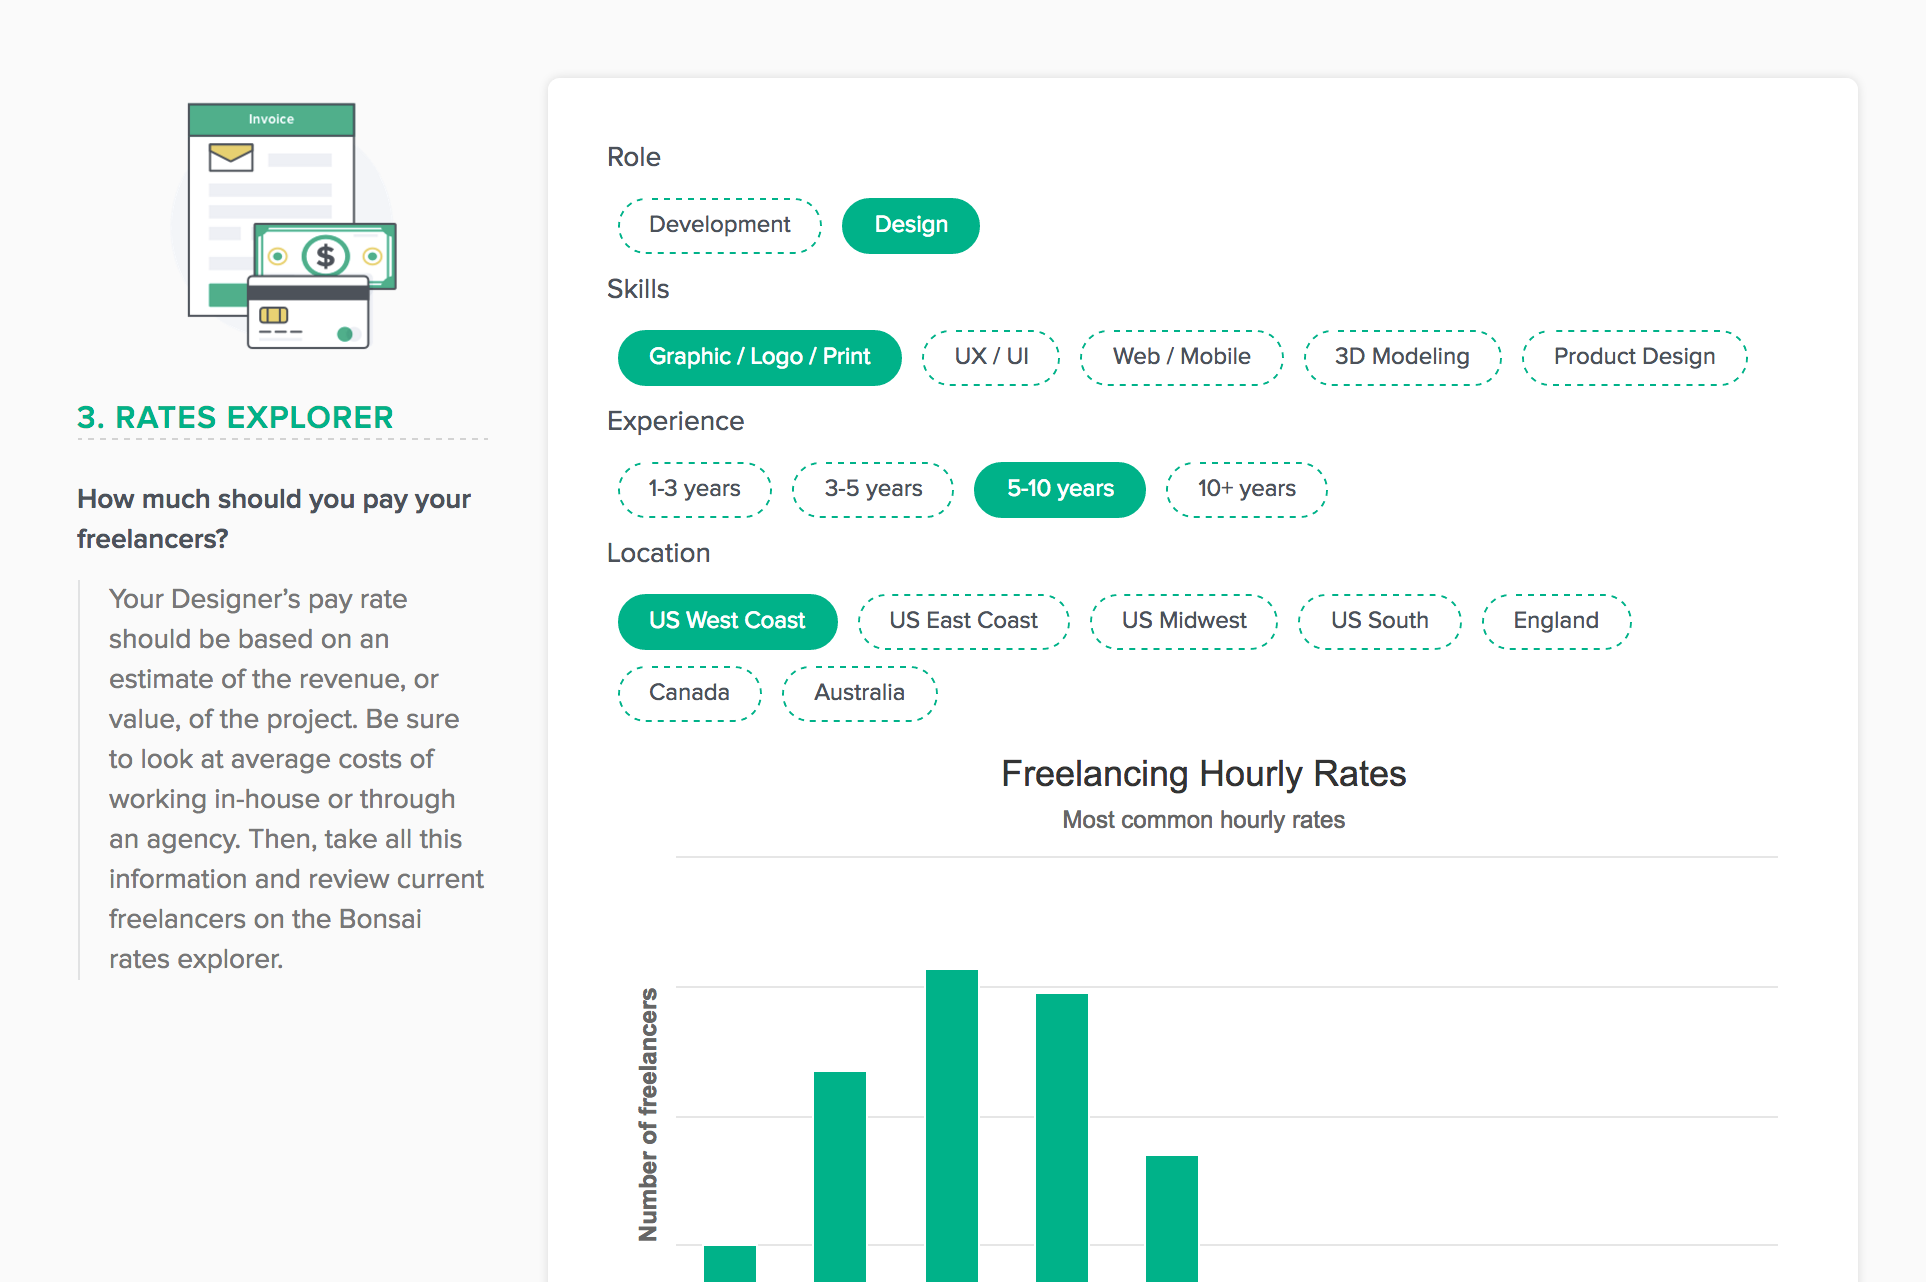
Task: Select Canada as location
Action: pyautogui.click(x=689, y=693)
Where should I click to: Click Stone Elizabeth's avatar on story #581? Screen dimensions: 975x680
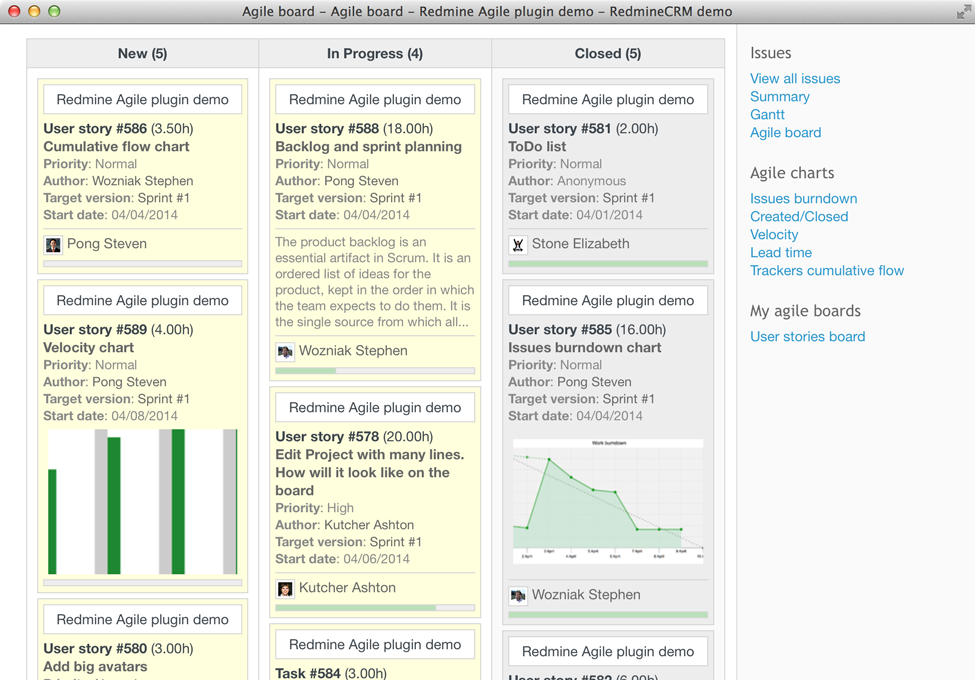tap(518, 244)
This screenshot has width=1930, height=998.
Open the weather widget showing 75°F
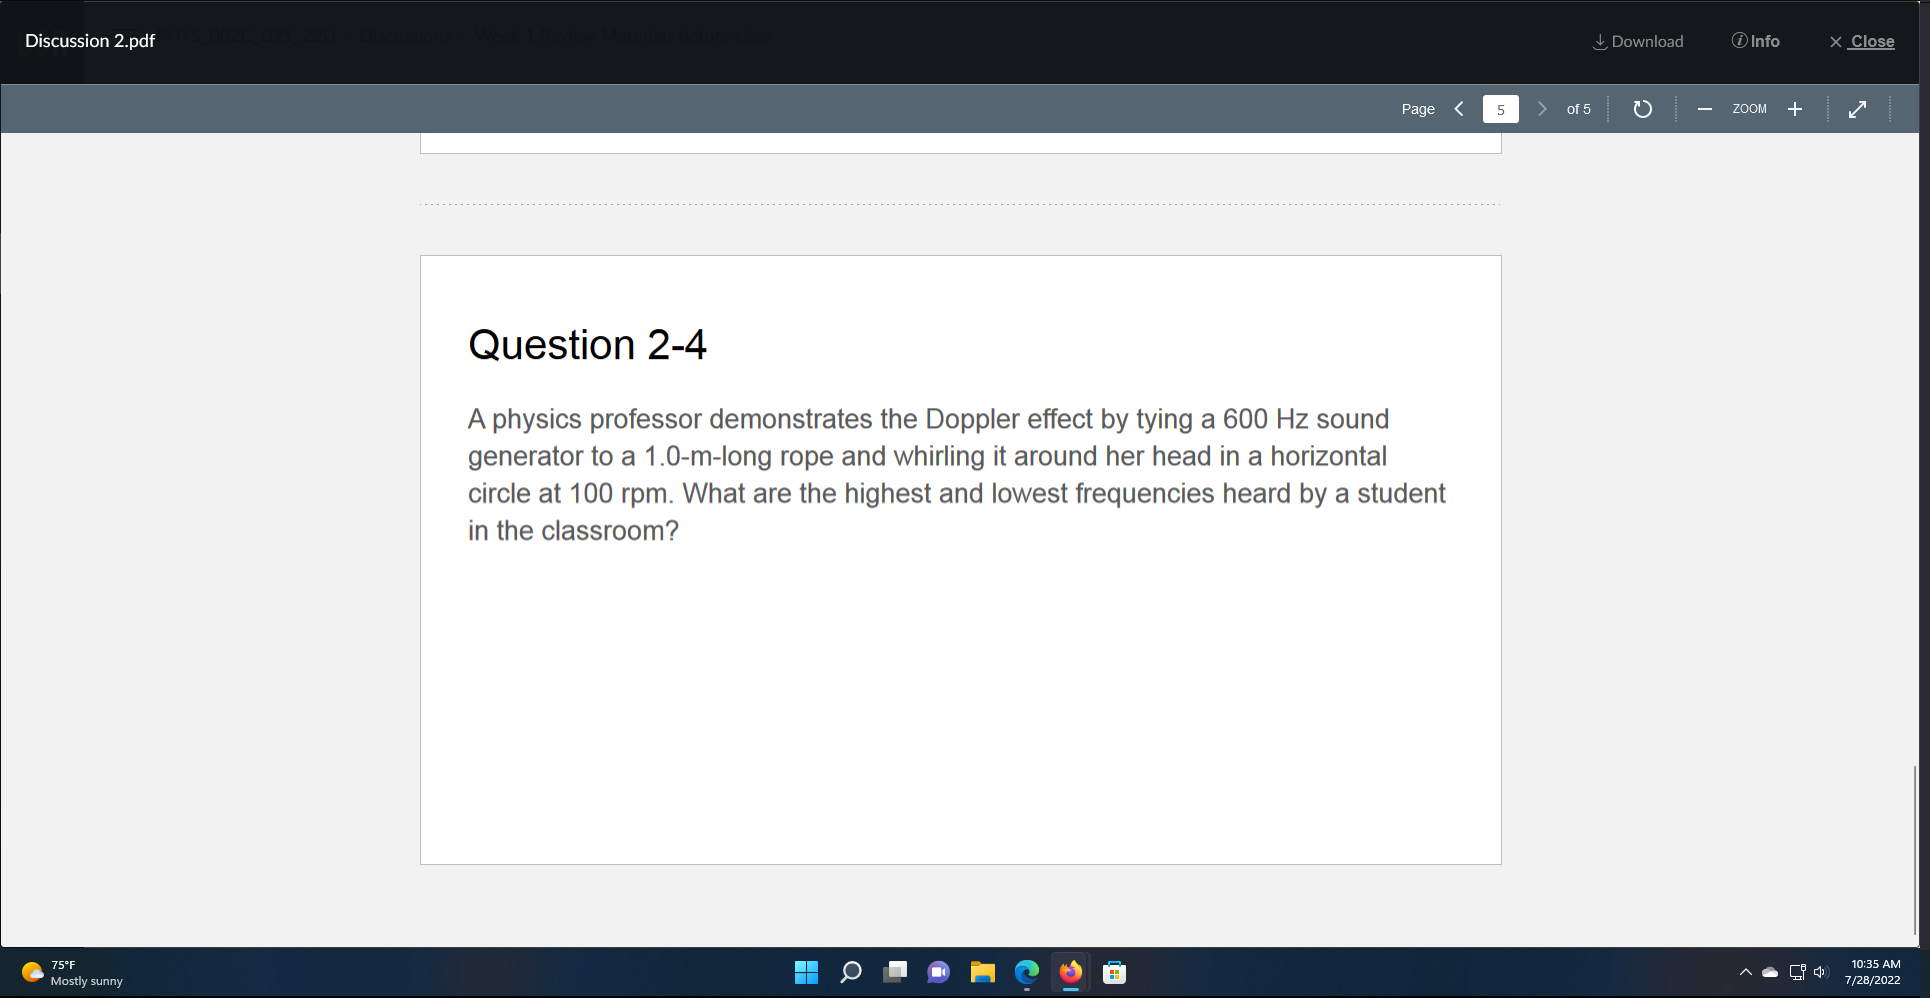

========

> _Problem_:
Please write out the material word for word, from the line that contains "Where should I" through the end of the material, both ends included. Leave the pictures out of your answer.

> _Response to the task_:
Where should I click to: Click Stone Elizabeth's avatar on story #581? Screen dimensions: 975x680
tap(518, 244)
This screenshot has width=1930, height=998.
Open the weather widget showing 75°F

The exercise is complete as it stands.